Currently, buyers are still out in droves, putting listings (that are priced right) into contract, and many more are starved for new inventory, which brings me to the seasonality of the listing supply. Instead of the typical seasonality, where supply subsides because demand subsides, this year, we’re seeing demand stay hungry and supply come off anyway. This is happening for two main reasons: either the listing goes into contract or the seller doesn't get their price. This is setting up an interesting dichotomy between prices and inventory and supply and demand. Sellers are taking their property off the market now in the hope that prices and demand will be strong this spring … but the demand is there now!
There’s no seasonality to the buyers who are out now. They want to take advantage of low interest rates and hedge inflation. Their companies did great last year, and they’re getting incredibly large bonuses and “good” prices. Prices are still relatively low and competitive compared to the peaks of 2015. But sellers think that seasonality will drive prices and interest higher this spring, which could be the case, but it's a gamble.
The overall listing supply has been diminishing since October 2020, but recently, over the last 30 days really, inventory is taking a particularly hard nosedive. Sellers are not taking their product off for the usual reason of seasonality or because their prices are too high for this market.
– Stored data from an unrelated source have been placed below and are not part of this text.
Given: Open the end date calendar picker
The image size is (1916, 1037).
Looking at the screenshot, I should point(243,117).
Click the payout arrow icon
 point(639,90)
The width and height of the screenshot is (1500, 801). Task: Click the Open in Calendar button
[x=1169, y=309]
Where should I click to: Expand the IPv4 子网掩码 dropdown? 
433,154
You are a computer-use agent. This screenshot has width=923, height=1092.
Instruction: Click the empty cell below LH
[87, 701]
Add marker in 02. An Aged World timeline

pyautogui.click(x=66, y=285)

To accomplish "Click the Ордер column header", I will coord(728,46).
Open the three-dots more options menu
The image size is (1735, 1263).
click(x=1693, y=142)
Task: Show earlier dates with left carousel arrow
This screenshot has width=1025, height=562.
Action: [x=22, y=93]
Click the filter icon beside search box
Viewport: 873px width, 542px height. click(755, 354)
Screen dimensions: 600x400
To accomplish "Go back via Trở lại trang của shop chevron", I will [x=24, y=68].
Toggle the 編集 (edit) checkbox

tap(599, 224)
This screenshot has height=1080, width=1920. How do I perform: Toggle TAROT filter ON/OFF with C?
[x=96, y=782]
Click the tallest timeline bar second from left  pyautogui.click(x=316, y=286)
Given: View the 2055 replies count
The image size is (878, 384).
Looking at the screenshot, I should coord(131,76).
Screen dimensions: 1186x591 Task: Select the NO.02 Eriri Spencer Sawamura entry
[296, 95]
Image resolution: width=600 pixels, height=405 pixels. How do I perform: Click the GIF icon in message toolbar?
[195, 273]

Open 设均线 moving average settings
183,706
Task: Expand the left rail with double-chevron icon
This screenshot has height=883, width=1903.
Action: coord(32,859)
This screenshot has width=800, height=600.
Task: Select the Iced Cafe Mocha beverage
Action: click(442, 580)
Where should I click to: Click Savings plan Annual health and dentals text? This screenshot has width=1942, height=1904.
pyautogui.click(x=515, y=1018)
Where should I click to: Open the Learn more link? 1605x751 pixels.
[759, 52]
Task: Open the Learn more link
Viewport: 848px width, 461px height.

They are taking them off because they think that prices will rise by this spring. In fact, the current overall inventory is dropping so fast that three out of the last four weeks saw more units being put into contract than are coming onto the market. This is really putting a strong damper on overall supply, but it’s not lowering buyer demand, yet.
Generally, the industry doesn't like there to be little to no supply. It’s then that buyers as a whole might withdraw and pull back. Although, we haven’t seen that yet. Markets will perform at their peaks when there is a healthy balance of inventory coming on and listings going into contract. Sellers are hoping (praying) that buyers will react by bidding on low inventory and push prices up if demand remains high while inventory drops, but that’s not what we’re experiencing now. We’re seeing low inventory and buyers still attracted to correctly priced homes.
We will see a market that performs solidly if prices are preserved correctly. A market like this does not see signs of seasonality; it’s just busy all the time. Listings will sell no matter the time of year if the property is listed for the right price. This is why I think seasonality comes into and out of play for sellers, but it’ll boil down to pricing, not the season anymore for the near future. If you list at the right price the day before Christmas, you will still get offers because buyers are starved for listings at the right price, no matter what time of the year it is.
So, seasonality has become a thing of the past (so far). I believe it will come back at some point when the market balances out. But for now… It’s a 24 hours a day, 7 days a week, 365 days a year market. There’s been no seasonality to this point in 2021, just a strong price-driven, highly transactional, year-round market.